So we are talking about a country that is going through paroxysms of desperation, of frustration, of anger and that anger I fear could result in a backlash. Not just against the state and the representatives of the state but everybody who has and those who do not have. I for one will not blame in the least because we have pushed them and we continue to push them into places where they simply cannot recover. I’d be happy to go into more detail. I’m just trying to give you a broad strokes opinion over here and I’m assuming all of you here are reasonably aware of what Pakistan is but Pakistan’s media, as Farzana mentioned, one of the things that you hear about – you see bearded men, you see veiled women. You don’t see Pakistan’s amazing music scene. You don’t see Pakistan’s amazing dance and fashion. Pakistan’s Fashion Week has started and it is pretty riveting stuff for those of us. Ok, I’m not saying that fashion, for example, represents all of us. I just think that London Fashion Week doesn’t represent everybody who lives in Britain. It is the other extreme that just simply doesn’t get seen and the huge bulk in between – the kid who goes to work in the bank, the girl who works as a receptionist, a farmer who is worried about the crop. Who is listening to them? Do they matter? The more we ignore them, the more we create a vacuum which is being filled by militancy. Compounded with failure with governance, we are looking at a Pakistan that could conceivably be more dangerous two to five years from now than it currently is. I’ll leave it there and I’ll take questions in a minute.

Dr Farzana Shaikh:

Thank you, Qatrina. Beena, your turn.

Beena Sarwar:

All that Qatrina said, all that tonight’s guests will be saying, there is just so much about Pakistan – it’s just a very limited time. I’ve been asked to speak about the India, Pakistan situation which is something that I’m working on.

So I’ll just tell you a very little bit about that, just a little bit about the initiative that I’m working on so that you have an idea of what it is. It’s called Aman ki Asha which means the Book for Peace and it is a campaign for peace between the two largest media groups of India and Pakistan – the Jang Group of Pakistan and The Times of India. This is the first time that two media groups in both countries have joined hands for any campaign. On January 1, when the campaign was launched, there was an editorial on the front page of the Jung publications as well as the News, as well as the Times of India, that was written jointly. This was the first time ever in the history of India and Pakistan that they had a joint editorial on the front page. The Times of India carried a front page editorial that said ‘Love Pakistan’ and they carried a series of articles and so on. So it started with this bang and it was preceded with a poll that was conducted in December asking difficult questions about India and Pakistan — about what people said about things like the Kashmir issue and the relations between the two countries and all that.
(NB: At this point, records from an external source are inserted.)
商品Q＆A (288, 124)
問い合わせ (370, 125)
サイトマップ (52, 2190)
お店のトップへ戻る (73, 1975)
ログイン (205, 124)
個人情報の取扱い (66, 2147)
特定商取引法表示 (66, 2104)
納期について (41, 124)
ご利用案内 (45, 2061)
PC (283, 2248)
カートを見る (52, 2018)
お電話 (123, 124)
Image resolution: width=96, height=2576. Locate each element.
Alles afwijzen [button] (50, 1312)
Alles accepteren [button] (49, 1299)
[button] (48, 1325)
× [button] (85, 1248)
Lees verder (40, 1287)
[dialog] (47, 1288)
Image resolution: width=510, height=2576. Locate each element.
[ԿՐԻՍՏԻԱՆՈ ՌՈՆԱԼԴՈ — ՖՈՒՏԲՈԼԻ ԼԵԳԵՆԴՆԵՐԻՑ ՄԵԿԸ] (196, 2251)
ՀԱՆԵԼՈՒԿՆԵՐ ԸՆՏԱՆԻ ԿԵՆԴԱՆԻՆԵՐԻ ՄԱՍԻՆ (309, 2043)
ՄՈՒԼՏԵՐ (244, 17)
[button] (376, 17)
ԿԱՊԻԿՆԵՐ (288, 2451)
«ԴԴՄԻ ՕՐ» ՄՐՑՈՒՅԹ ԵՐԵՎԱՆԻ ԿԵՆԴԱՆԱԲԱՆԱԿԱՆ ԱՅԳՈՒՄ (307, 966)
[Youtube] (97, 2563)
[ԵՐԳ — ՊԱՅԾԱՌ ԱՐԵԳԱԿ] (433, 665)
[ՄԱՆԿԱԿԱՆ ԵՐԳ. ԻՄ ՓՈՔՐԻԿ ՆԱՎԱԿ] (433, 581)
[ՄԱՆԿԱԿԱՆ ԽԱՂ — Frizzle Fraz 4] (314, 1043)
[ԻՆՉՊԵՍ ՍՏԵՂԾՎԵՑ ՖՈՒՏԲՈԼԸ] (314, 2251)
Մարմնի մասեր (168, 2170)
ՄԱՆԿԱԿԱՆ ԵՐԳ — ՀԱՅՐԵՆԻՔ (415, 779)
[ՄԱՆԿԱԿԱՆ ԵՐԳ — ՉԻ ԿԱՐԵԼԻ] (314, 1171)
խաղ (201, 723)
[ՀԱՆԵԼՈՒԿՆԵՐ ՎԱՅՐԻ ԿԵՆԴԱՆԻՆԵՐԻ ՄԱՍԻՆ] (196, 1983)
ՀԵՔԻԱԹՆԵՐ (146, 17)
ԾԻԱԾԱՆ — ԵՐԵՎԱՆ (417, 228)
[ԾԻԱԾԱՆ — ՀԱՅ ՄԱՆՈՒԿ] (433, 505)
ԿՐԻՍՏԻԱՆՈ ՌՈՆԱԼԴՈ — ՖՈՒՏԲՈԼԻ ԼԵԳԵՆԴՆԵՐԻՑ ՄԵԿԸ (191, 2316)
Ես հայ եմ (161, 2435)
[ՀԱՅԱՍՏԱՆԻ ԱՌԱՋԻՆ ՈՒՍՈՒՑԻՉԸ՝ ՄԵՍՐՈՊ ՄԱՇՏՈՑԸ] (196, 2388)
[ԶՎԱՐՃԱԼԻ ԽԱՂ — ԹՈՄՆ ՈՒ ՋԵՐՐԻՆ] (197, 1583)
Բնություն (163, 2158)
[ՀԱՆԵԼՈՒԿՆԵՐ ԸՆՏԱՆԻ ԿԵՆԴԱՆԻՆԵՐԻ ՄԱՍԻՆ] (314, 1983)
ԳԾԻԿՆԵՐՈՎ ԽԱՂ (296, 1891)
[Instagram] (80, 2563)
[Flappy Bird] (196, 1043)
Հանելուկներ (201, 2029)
There were surprising findings. For example, many of the people in India, the people polled – I forget the exact figure, but it was about 60 percent perhaps who said that the Indian government should engage with Pakistan on Kashmir to discuss the issue. Everybody was surprised because the feeling that you get or the perception you get in the media and everywhere else is that nobody in India wants to discuss Kashmir and they certainly don’t want to involve Pakistan. So there were many surprising findings in that survey.

About India and Pakistan, I think most of you would probably know what the problems are between the two countries. Just very briefly to recap, is that we fought three full-fledged wars. We fought one war-like situation that was called the Kargil which was right after the nuclear testing, but we have continued to stay in a state of hostilities. We have continued to stay in a warlike situation because of which we have war economies. We have economies that are geared towards militarism, [inaudible] and basically shoring up the army. The food and securitythat Qatrina mentioned is put by the wayside and security is seen only as what is security vis-a-vis India. That is now changing slowly.

There is a discourse within both countries — and I think Aman ki Asha has got something to do with that — where we are saying security is not just about border security. It’s not just about securing your borders. You have to have things like employment and food security and education and all of that. The hostile relations that India and Pakistan have mean that as the country next door to Pakistan, as Pakistan’s big neighbourhood, with these floods that have devastated the country, one-fifth of the country is still underwater even as the floodwaters are receding. But one-fifth of the country from the north to the south, this huge area of land, is under water still.

We have received so many queries from India. People wanting to know, “How can we help? What can we do?” They want to send food. They want to send medicine. They want to send doctors. People want to come and help. But because of the relationship that we have, the Pakistan government is not allowing that, is not tapping into that resource and the aid that India offered was accepted after some bickering. It was finally accepted but they said it would go through the UN and all of that. So the relationship between India and Pakistan colours even a humanitarian crisis as big as the flood which is the biggest catastrophe ever to hit Pakistan and probably any other countries in the world. The situation between India and Pakistan is such that we don’t have tourist visas between the two countries. I cannot visit India as a tourist. Nobody can come from India to visit as a tourist in Pakistan so that we don’t know about each other.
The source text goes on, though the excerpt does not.